A few weeks ago we built the two through walls, eight feet long, with common studs placed 16 inches on center. (Note the rank amateur's snobbish parading of knowledge.) Then we built the first butt wall, eight feet minus two wall widths long, with common studs placed 16 inches on center.
So there we were, about to start building the last wall: last because it had the complicated door opening in it. (We avoided window openings by saying we'll have ... thin windows that fit between 16 inch studs. Yeah, thin windows, that's the ticket. What can I say? Gradual buildings look gradual even when they are done.) So I'm sitting in the living room looking up door framing one more time, and I come across this paragraph in The Black and Decker Complete Outdoor Builder:
If the wall is a butt wall, mark the plate at 1 1/2", then move the tape so the 3 1/2" tape mark is aligned with the end of the plate. Keeping the tape at that position, mark at 15 1/4" (for 16" spacing) or 23 1/4" (for 24" spacing) then mark every 16" (or 24") from there. The 3 1/2" that are "buried" account for the width of the through wall.On seeing this I do what I usually do when skimming: see a lot of numbers, think "ugh, numbers, complicated" and skip it. But this time something holds me back. I go back and stare at the paragraph again. It seems to mean something. I read it several more times and meaning begins to emerge.
Here, I will graciously translate it into non-expert-carpenter-speak for you. It says:
The butt wall is shorter than the through wall, because it doesn't go through. It butts up against the wall that does go through. That's why we call it that. The edge of the butt wall is not the edge of the building. It's not even the edge of the wall, once you put the walls together.
So if you want your standing-up boards to be correctly placed, so that when you nail your pieces of plywood onto them you are not nailing into nothing, you had better not put them 16 inches from the end of the butt wall, but 16 inches from the end of the building. That includes the end of the through wall.
So ... if you already did put the studs in the wrong place, take the wall apart and move them. Now.As I took apart the wall and moved the studs I pondered this revelation. (Luckily I always use screws so I can take things apart after I ... provide illustrative examples of things not to do. You know, teaching a child, you have to make these sacrifices.) I had made a conceptual blunder: I thought I was building a wall. But I was not building a wall, I was building a house. If I had not happened upon that paragraph before I put the walls together I would have added the double plates on top, put on the screening, and found out only years from now that I had nothing to nail the wall sheathing onto.
I find I like this visual image a lot: the wall itself, the wall in place, the studs where they seem to belong, the studs where they do belong. I find I can use it in many domains.
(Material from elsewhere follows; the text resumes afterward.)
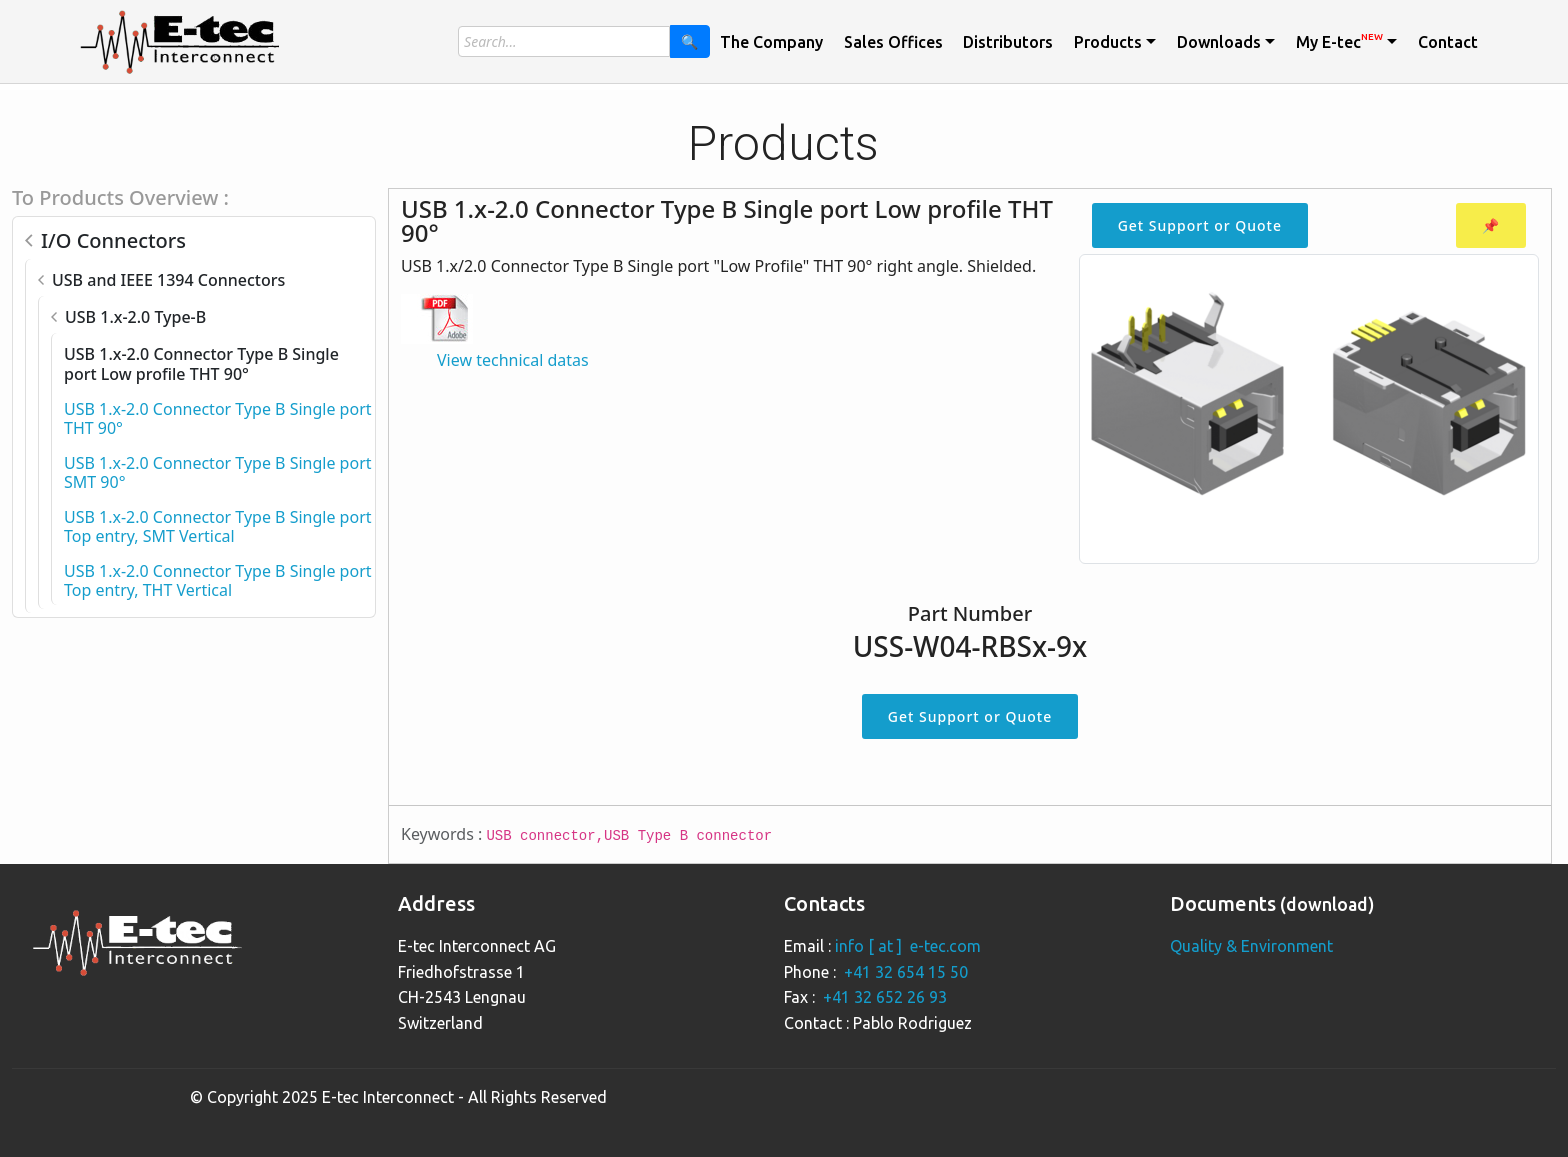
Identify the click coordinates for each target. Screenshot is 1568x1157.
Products (1108, 42)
Say you are building a story, a data set, a report, a solution, an initiative, a software product, a career, relationship, a life. Are you building a wall? Are you sure? Is that the only thing you are building? Is building a wall getting in the way of building a house? Where might you try to fasten something on, years from now, and find only thin air where there should be support?
Useful questions?
2 comments:
Cynthia, you say a lot more here than I'll refer to in this comment, but I can only say this: a few years ago I bought a storm door that I installed in front of our entry door.
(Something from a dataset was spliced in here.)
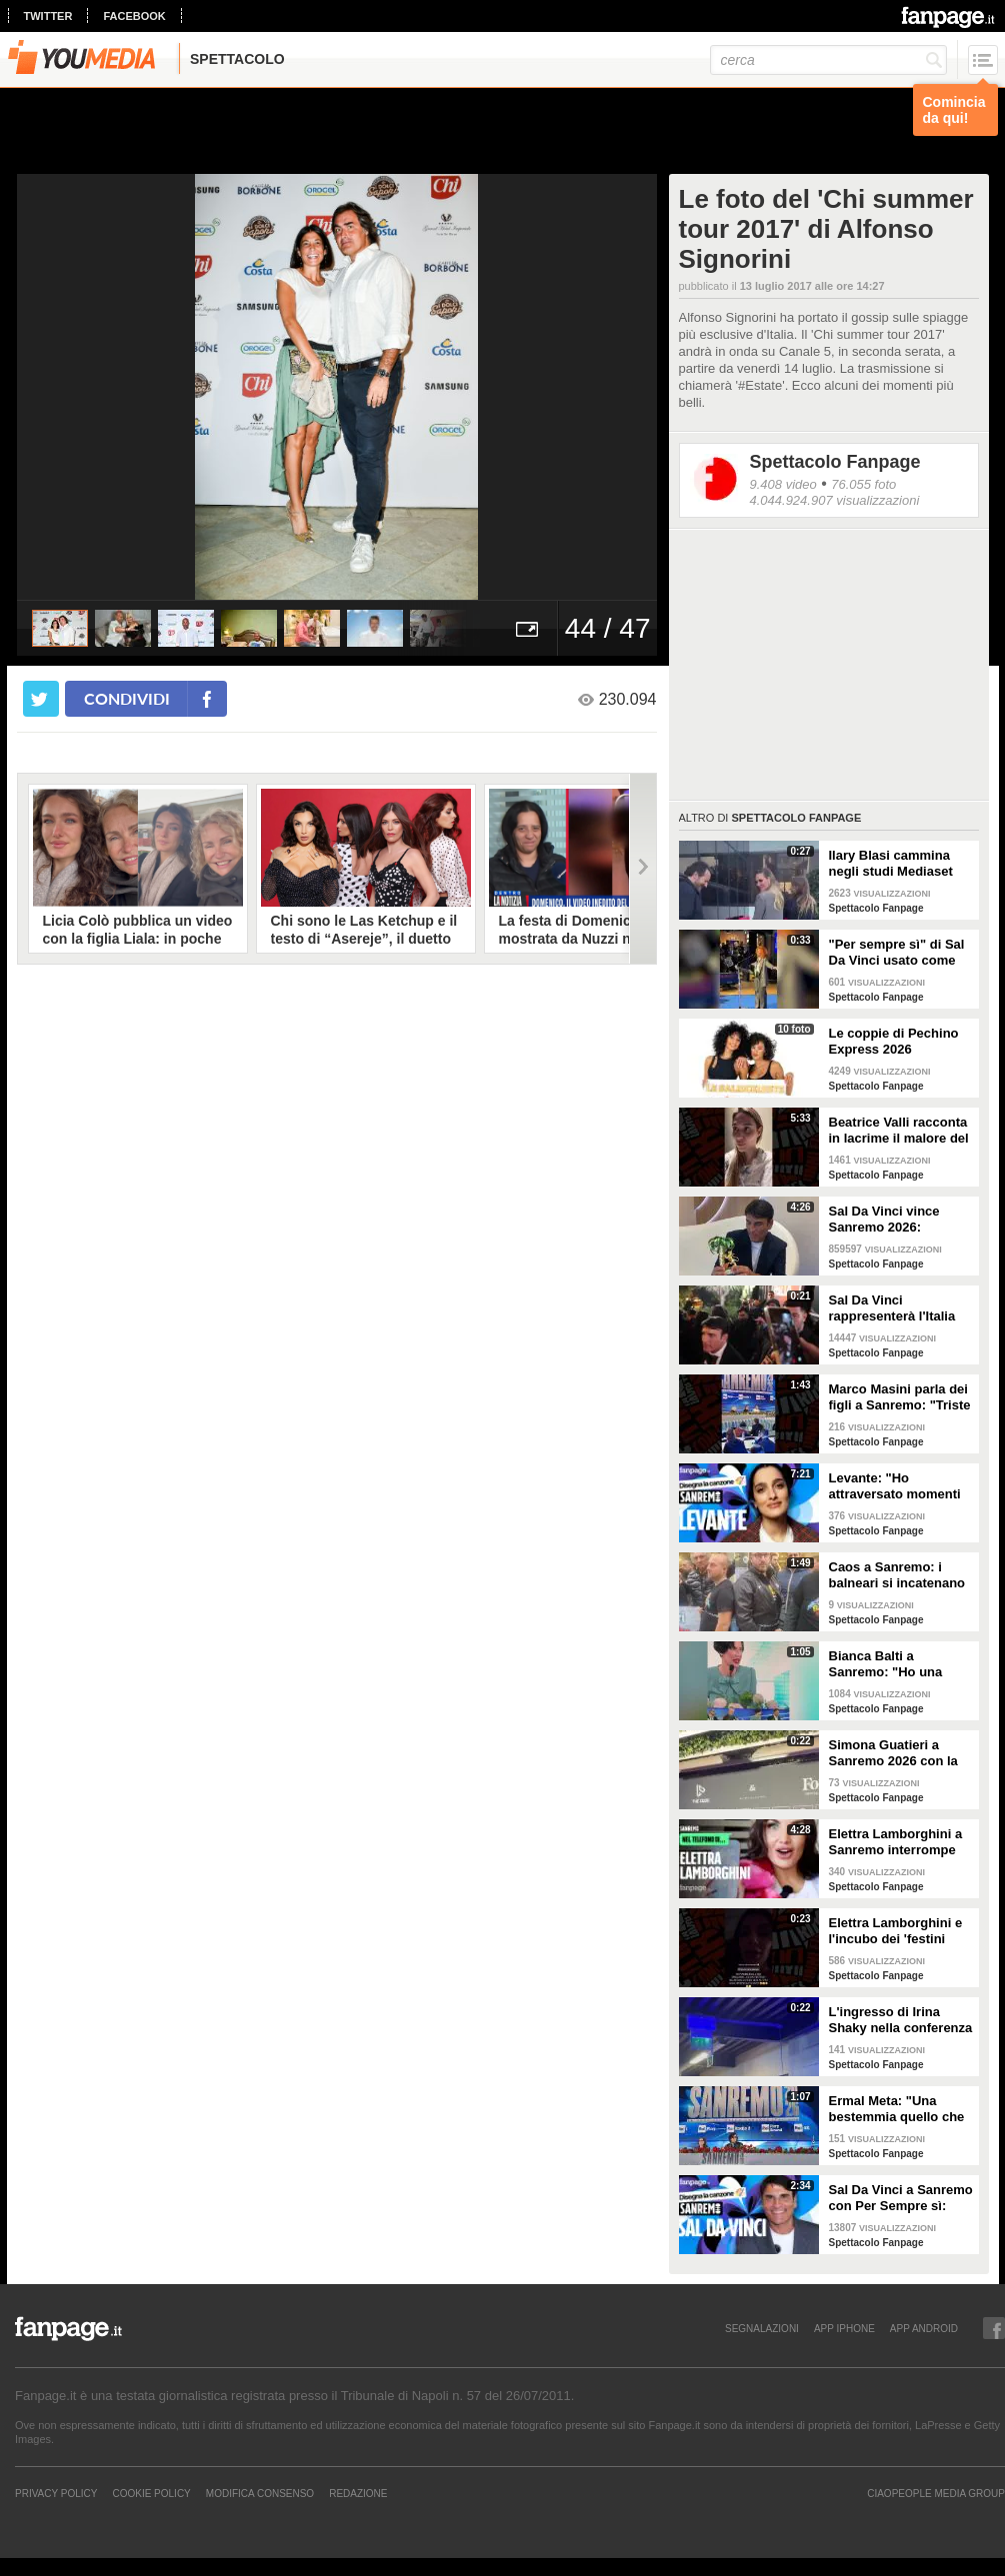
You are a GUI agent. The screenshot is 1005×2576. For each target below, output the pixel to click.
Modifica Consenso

Being that the door was from Home Depot, the instructions were voluminous. Despite a close reading and a valiant attempt to mount the door properly, I found that I had made one significant mistake. I had installed the door UPSIDE DOWN. Once I unscrewed all those screws and put the door right side up, it didn't take all that long to get it done properly.
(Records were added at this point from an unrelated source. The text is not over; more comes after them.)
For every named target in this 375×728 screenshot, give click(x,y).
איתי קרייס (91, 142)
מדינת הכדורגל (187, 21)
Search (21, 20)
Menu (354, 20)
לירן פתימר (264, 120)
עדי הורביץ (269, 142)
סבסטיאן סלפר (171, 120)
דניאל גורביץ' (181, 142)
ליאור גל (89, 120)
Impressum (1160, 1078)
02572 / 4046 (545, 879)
But it seems that this approach is pretty commonplace; especially with a task that's new to you, do your best to do it right the first time, but be prepared to back out the screws and try another approach.
regards, John
John, thanks for the comment! In the case of your door, maybe you were building Pippi Longstocking's house - wasn't it upside down? Or no, whose house was that? Somebody lived in an upside-down house. Now I will have to figure that out.